If the lock is dropped after xas_nomem(), another thread can expand the
xarray tree in the meantime. On the next retry, xas_create_range() can
then succeed without consuming the spare node stored in xas->xa_alloc.
If the function returns without freeing this spare node, it leaks.
xas_create_range() calls xas_create() multiple times in a loop for
different index ranges. A spare node that isn't needed for one range
iteration might be needed for the next, so we cannot free it after each
xas_create() call. We can only safely free it after xas_create_range()
completes.
Fix this by calling xas_destroy() at the end of xas_create_range() to
free any unused spare node.

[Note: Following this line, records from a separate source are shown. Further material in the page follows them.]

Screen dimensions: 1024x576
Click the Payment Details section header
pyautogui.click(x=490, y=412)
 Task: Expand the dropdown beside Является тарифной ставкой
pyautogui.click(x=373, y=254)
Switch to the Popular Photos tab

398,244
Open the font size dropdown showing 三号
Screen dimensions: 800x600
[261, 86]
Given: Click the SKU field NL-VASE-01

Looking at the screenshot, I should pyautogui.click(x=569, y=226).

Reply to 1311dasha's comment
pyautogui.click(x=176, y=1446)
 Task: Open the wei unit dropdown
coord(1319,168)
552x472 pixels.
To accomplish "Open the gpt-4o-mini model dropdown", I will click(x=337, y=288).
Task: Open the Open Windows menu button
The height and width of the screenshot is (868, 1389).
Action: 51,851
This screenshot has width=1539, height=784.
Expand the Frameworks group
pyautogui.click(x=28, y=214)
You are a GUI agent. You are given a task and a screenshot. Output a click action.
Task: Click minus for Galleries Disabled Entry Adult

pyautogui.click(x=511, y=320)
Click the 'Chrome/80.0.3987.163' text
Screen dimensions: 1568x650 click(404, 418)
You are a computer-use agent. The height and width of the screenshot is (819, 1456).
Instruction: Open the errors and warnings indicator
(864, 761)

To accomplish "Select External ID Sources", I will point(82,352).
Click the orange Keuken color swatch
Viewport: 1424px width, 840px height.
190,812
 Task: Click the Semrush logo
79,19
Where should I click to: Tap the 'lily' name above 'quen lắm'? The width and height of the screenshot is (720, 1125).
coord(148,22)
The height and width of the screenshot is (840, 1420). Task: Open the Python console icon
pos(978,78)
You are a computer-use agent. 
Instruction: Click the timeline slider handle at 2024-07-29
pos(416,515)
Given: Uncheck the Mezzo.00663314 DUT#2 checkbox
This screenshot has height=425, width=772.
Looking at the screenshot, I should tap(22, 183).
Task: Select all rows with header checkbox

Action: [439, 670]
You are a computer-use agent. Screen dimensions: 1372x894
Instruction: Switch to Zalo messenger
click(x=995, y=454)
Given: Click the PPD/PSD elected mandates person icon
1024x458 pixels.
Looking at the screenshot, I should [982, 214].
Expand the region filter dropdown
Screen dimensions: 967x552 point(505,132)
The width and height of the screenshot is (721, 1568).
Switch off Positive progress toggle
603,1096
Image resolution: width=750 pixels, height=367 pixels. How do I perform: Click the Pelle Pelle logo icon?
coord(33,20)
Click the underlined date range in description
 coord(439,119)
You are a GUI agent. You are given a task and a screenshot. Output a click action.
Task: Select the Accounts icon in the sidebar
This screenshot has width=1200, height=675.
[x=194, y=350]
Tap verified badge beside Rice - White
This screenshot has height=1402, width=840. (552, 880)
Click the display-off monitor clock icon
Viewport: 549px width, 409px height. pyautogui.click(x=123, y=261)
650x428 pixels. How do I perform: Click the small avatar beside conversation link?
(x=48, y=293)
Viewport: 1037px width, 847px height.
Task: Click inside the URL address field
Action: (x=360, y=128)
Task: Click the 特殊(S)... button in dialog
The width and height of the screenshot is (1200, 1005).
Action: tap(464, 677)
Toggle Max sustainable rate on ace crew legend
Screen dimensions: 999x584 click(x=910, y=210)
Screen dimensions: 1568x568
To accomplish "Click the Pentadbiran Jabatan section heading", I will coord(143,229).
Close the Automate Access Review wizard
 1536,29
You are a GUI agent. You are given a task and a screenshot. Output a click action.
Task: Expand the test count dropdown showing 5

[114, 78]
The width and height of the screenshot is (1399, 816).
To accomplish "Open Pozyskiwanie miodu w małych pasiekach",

This makes the API safer by default and
prevents callers from needing to remember cleanup.
This fixes a memory leak in mm/khugepaged.c and potentially other
callers that use xas_nomem() with xas_create_range().
Link: https://syzkaller.appspot.com/bug?id=a274d65fc733448ed518ad15481ed575669dd98c
Link: https://lore.kernel.org/all/20251201074540.3576327-1-shardul.b@mpiricsoftware.com/ ("v3")
Fixes: cae106dd67b9 ("mm/khugepaged: refactor collapse_file control flow")
Signed-off-by: Shardul Bankar <shardul.b@mpiricsoftware.com>
---
v4:
- Drop redundant `if (xa_alloc)` around xas_destroy(), as xas_destroy()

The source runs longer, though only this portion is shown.